The expansion exercise aims to further elaborate a sentence by adding additional elements (adjectives, phrases, clauses) to it. For example: “The woman sings” → “The young, well-dressed woman, who studied voice in Rome to become a professional singer, sings beautiful songs in the fabulously decorated concert hall”. The opposite occurs when condensing texts, i. e., stripping sentences to their essential core. Example: “A brown, wire-haired dog, who had escaped from its owner, is eating a big bone” → “A dog is eating”.

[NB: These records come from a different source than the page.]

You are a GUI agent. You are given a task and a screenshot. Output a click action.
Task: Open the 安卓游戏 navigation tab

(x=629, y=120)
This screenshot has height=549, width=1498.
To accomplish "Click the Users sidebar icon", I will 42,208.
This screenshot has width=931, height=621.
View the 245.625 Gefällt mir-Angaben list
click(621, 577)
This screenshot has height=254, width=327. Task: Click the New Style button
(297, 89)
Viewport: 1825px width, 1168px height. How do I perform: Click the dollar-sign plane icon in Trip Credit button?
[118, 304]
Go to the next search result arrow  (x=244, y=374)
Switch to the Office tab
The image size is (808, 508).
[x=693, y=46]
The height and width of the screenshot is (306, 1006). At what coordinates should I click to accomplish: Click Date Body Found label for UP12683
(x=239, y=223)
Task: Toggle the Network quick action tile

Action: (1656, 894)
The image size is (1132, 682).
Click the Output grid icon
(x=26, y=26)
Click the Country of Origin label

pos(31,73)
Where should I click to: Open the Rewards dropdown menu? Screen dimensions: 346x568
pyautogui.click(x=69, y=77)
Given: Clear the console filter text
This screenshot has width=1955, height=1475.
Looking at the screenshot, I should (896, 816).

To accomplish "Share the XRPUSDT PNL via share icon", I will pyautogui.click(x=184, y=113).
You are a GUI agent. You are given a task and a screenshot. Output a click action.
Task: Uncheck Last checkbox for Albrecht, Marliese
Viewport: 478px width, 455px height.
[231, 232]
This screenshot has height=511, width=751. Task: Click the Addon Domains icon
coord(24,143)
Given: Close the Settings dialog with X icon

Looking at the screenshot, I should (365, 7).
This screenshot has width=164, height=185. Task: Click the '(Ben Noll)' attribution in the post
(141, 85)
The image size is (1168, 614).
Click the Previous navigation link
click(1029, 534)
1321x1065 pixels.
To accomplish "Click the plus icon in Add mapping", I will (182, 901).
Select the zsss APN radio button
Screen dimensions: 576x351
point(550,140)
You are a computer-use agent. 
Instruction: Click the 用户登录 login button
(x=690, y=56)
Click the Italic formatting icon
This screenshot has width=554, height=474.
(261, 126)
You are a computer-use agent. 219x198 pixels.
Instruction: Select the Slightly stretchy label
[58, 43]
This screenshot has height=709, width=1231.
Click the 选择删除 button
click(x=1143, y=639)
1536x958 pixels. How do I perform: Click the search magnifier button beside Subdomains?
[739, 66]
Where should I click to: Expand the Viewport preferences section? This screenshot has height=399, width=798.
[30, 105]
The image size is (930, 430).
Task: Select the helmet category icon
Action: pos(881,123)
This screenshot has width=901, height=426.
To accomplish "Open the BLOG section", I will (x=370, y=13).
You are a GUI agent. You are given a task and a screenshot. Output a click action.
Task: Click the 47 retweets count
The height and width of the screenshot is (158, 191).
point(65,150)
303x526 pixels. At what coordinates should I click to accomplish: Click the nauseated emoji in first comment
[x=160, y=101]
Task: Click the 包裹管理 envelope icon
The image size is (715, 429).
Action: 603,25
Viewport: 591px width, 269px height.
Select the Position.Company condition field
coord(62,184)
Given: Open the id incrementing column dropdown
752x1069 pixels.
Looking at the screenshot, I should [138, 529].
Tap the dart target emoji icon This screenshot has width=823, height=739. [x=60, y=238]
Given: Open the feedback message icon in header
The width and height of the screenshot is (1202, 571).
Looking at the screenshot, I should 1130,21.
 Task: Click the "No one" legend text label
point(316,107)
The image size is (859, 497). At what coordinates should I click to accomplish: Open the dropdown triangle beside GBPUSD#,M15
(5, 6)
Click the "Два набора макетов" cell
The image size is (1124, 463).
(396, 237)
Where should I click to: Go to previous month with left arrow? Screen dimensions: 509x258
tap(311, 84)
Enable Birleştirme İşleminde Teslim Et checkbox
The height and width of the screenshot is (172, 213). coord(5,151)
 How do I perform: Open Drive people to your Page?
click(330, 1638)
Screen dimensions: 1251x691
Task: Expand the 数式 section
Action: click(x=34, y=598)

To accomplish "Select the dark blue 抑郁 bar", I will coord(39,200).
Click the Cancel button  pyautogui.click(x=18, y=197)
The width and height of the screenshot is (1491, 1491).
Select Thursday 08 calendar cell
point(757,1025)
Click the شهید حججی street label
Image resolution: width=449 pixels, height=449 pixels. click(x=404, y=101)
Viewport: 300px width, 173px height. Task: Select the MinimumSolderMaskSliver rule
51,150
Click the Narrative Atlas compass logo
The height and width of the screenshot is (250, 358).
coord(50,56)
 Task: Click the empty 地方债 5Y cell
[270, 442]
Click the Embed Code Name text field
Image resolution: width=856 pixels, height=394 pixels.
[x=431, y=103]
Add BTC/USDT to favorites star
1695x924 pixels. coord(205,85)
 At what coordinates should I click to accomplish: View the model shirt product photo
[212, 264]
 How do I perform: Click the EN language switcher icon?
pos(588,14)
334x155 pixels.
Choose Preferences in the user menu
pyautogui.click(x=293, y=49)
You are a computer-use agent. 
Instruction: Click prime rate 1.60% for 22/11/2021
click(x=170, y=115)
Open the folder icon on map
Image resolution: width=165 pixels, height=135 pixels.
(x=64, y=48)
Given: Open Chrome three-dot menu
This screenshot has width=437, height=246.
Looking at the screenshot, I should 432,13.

By working with expanding and condensing texts in a playful manner, students develop a “feel“ for the possibilities of experimenting with language and style at the sentence level.
Variants:
- The instructor first goes through one or several examples with the class or group. Then, each student (or pair) receives a short sentence and some strips of paper with the instruction to expand on it and write the longest possible sentence. (expansion probe).
- The students are then given a short sentence, such as “the dog is barking.” They must add an element to the sentence (adjective, phrases, etc.), such as: “the hungry dog is barking”, “the hungry dog is barking all day long”, “the hungry dog is barking all day long because he has no food” etc. This would be practiced orally and then in written form.
- Sentences from stories, etc., may also be chosen for the condensing exercise, whereby all non-essential elements are being omitted.
- The expansion exercise can be used to create an entire text consisting of only short sentences. Task: increase the length of the text to at least twice the original length.